Hi. I’m using unofficial rom of the newest LineageOS for my Xiaomi Redmi Note 12S. I know it’s not that secure to use unofficial rom as using official one because it might have malware but I think that I trust guy behind a rom and I even donated him for his hard work. Official firmware for Xiaomi is terrible and had a lot of spyware, I couldn’t sleep with awareness of this.
For right now I’m planning to make my phone more private and secure. I heard that SIM Card is really big privacy issue and it can take control over device. I’m planning to don’t using SIM Card on my main device and instead put in my old IPhone 7, then I will share internet from it or make calls if I will have to. I don’t trust Apple too much but I think that their system is much better hardened than android when it comes to stuff like that. I don’t planning to put any important stuff on IPhone, expect for proprietary software like banking apps etc.
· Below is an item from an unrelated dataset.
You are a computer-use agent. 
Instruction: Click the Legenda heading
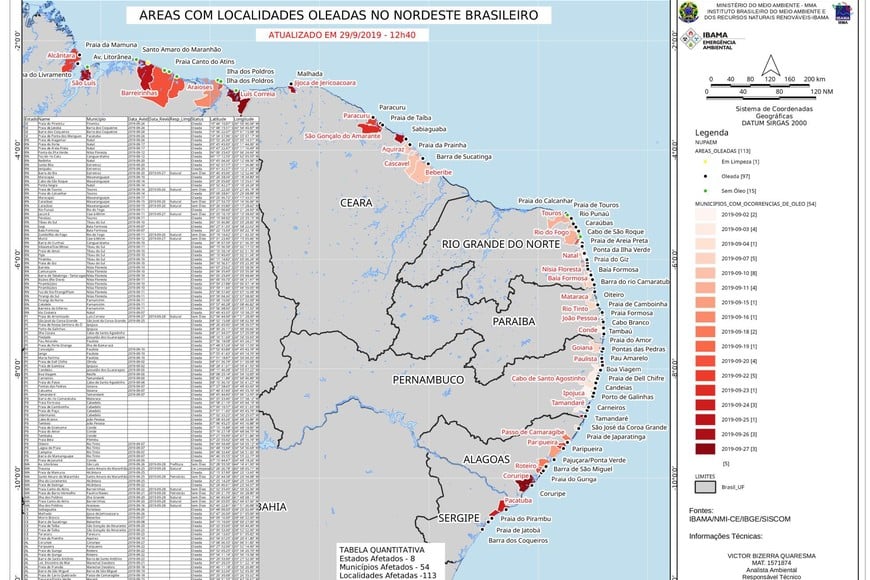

I think that ICloud account is huge privacy issue but I think that solution is better than what I have right now. So I’ll have FOSS software only on my main Xiaomi Phone.
Then maybe I should root my LineageOS to harden it? It will give more control over my device and I could control it network traffic by firewall, add additional encryption if it’s possible etc. What solutions can you recommend? Also I heard that opened bootloader is security issue but to be honest if I was able to do this by exploit avoiding doing this by manufacturer way I think that cops or hackers can do the same if they I will get my phone.
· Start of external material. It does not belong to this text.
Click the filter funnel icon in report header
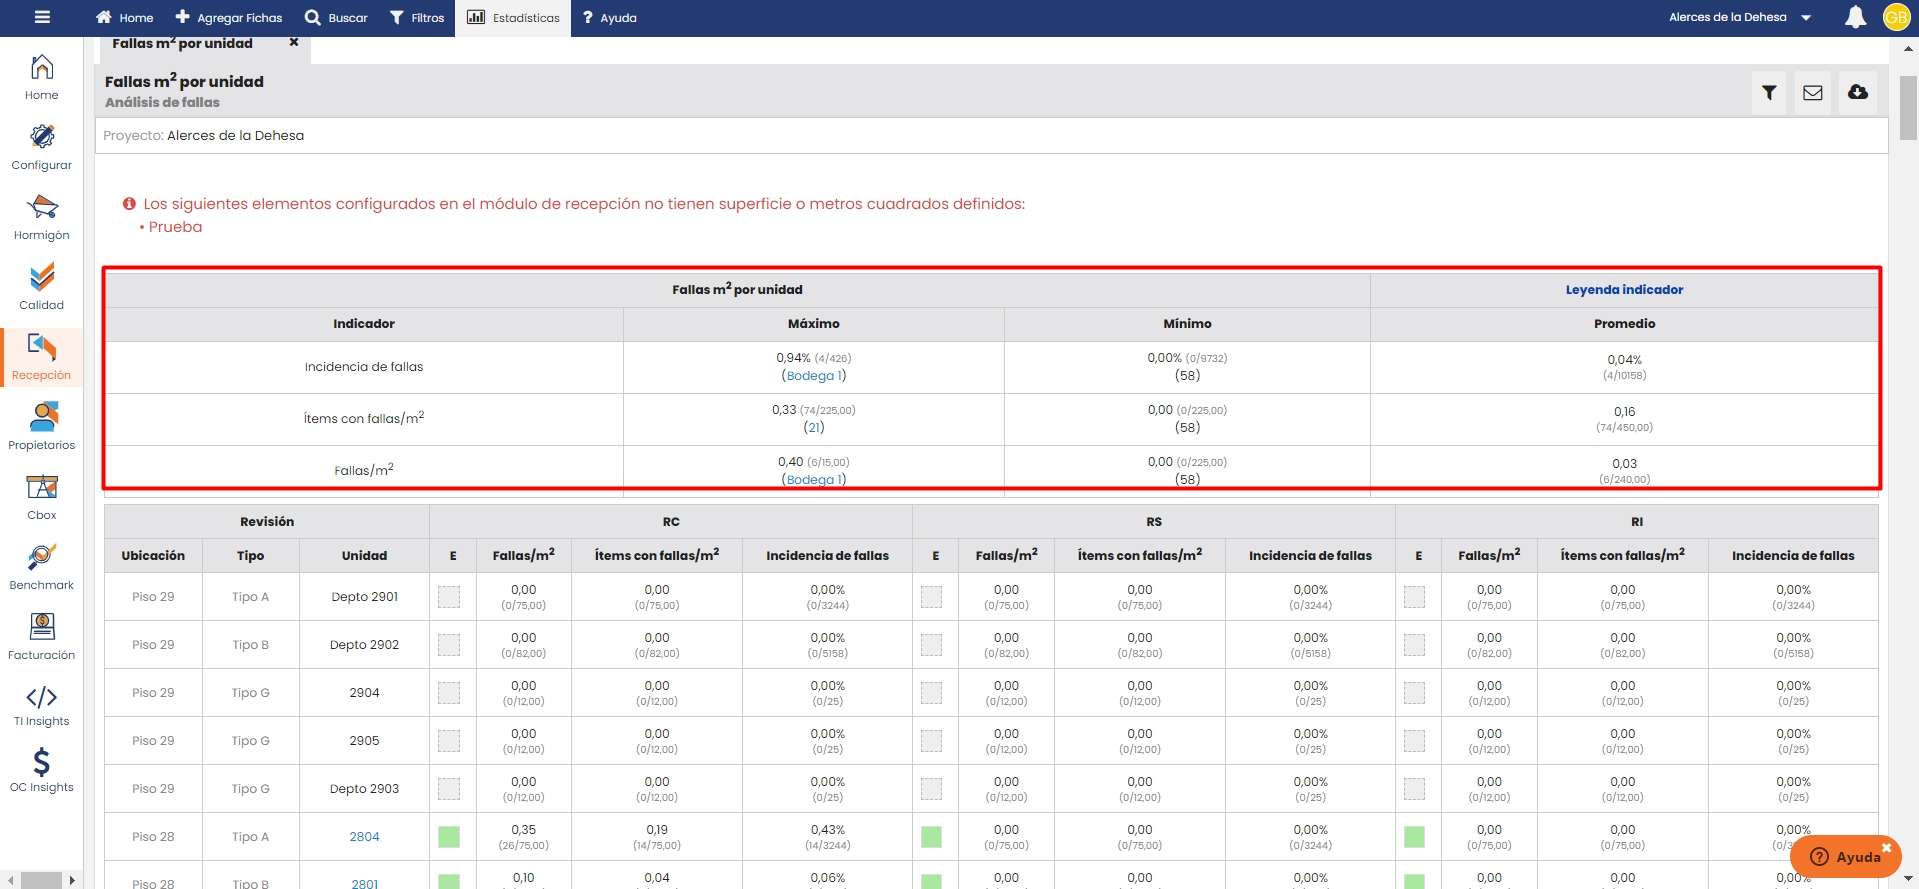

What can I do also for more privacy and security? I think that I should use work profile and private space which are great solutions. Also I can make some faraday cage which will also dull a sounds from environment, avoid holding sensitive data on my phone and have different accounts for messengers.
What do you think about this? How are you using your phone and what can you recommend for privacy?
You must log in or # to comment.
In my opinion, the reward for rooting LineageOS is pretty limited for having to risk one of the more important aspects of the Android security model, since the base system is already decently clean. If you want to go the extra mile, you could try installing the LeOS GSI, which strips out the remaining pings to Google servers (see LineageOS column of the table).
Definitely double check if the build you use has anything weird configured, but modern LineageOS (and Android in general) should already have good encryption by default. Not sure if LineageOS already has a way to toggle per-app network access, but if not, take a look at RethinkDNS, does a fine job without root.
Not much you can do about the unlocked bootloader, but as long as you aren’t being targeted by some agency, sticking to trusted sources like F-Droid for apps will go a long way. I have a similar approach with two phones and minimal personal data stored on each, so I’d personally approve of those elements.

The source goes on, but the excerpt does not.